Première victoire pour le maire de Montreuil et les résidents du foyer Bara pour travailleurs migrants : saisi par le préfet de Seine-Saint-Denis, le tribunal adminsitratif de Montreuil a reconnu ce mercredi sa dangerosité. Le préfet la contestait.

Le foyer Bara de Montreuil, en septembre 2018
Le foyer Bara de Montreuil, en septembre 2018 © Radio France - Rémi Brancato

Montreuil, France

C'est une première victoire juridique pour le maire de Montreuil, en Seine-Saint-Denis et les résidents du foyer Bara pour travailleurs migrants. Le tribunal administratif (TA) de Paris a rejeté ce mercredi la demande du préfet de faire annuler un arrêté qui rend inhabitable le foyer, que le maire et les résidents jugent insalubre et dangereux.
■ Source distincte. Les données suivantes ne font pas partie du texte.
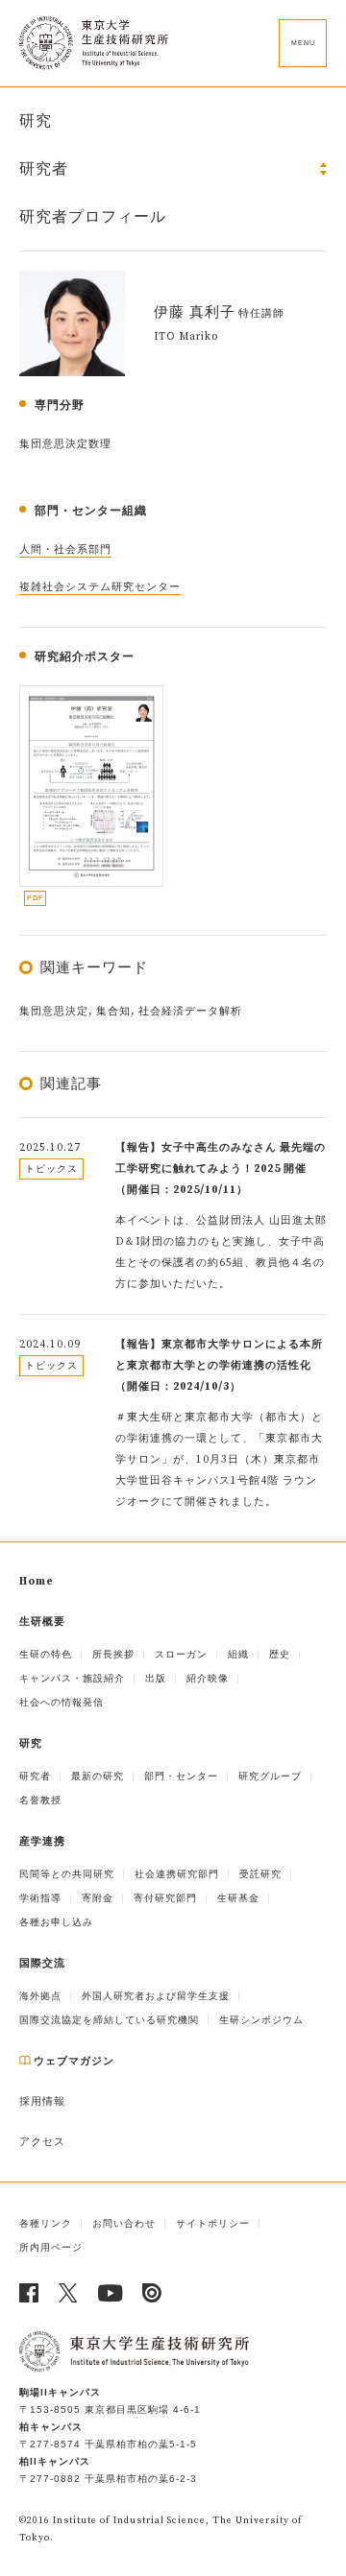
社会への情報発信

La justice reconnaît donc cette dangerosité.

Un risque d'effondrement et d'incendie

Toiture non étanche, murs porteurs fragiles, installations électriques dangereuses, le juge des référés considère dans sa décision que le foyer risque "de s'effondrer et de prendre feu à tout moment".  

Dans un communiqué, la ville de Montreuil "appelle toutes les parties prenantes à trouver une solution le plus rapidement possible afin de mettre en sécurité [les résidents encore dans le foyer] tout en procédant sans plus attendre à leur relogement".

Le 26 septembre dernier, le maire de Montreuil (PCF), Patrice Bessac, a réquisitionné des locaux vides de l'AFPA, appartenant à l'Etat pour y loger une partie des travailleurs migrants de Bara. Plus de 200 ont déjà quitté le foyer. Une centaine d'autres seraient encore sur place. Mais cette réquisition a été jugée illégale, le 19 octobre, par le tribunal administratif qui a ordonné l'évacuation.

Le préfet veut installer "des modulaires" sur un terrain réquisitionné

Dans un communiqué publié mercredi soir, le préfet de Seine-Saint-Denis a pris acte de la décision du TA de Paris, qui juge dangereux le foyer Bara. Il annonce "l'installation de modulaires sur un terrain d'ores et déjà réquisitionné par l'Etat", situé rue de Rosny dans le Haut Montreuil. Cette solution est contesté par la ville de Montreuil qui souhaite que les résidents puissent rester, le temps de la destruction et de la reconstruction du foyer, dans les locaux de l'AFPA réquisitionnés illégalement.

Le préfet annonce annonce vouloir organiser une réunion avec la mairie et le gestionnaire du foyer, Coallia, "dans les tous prochains jours".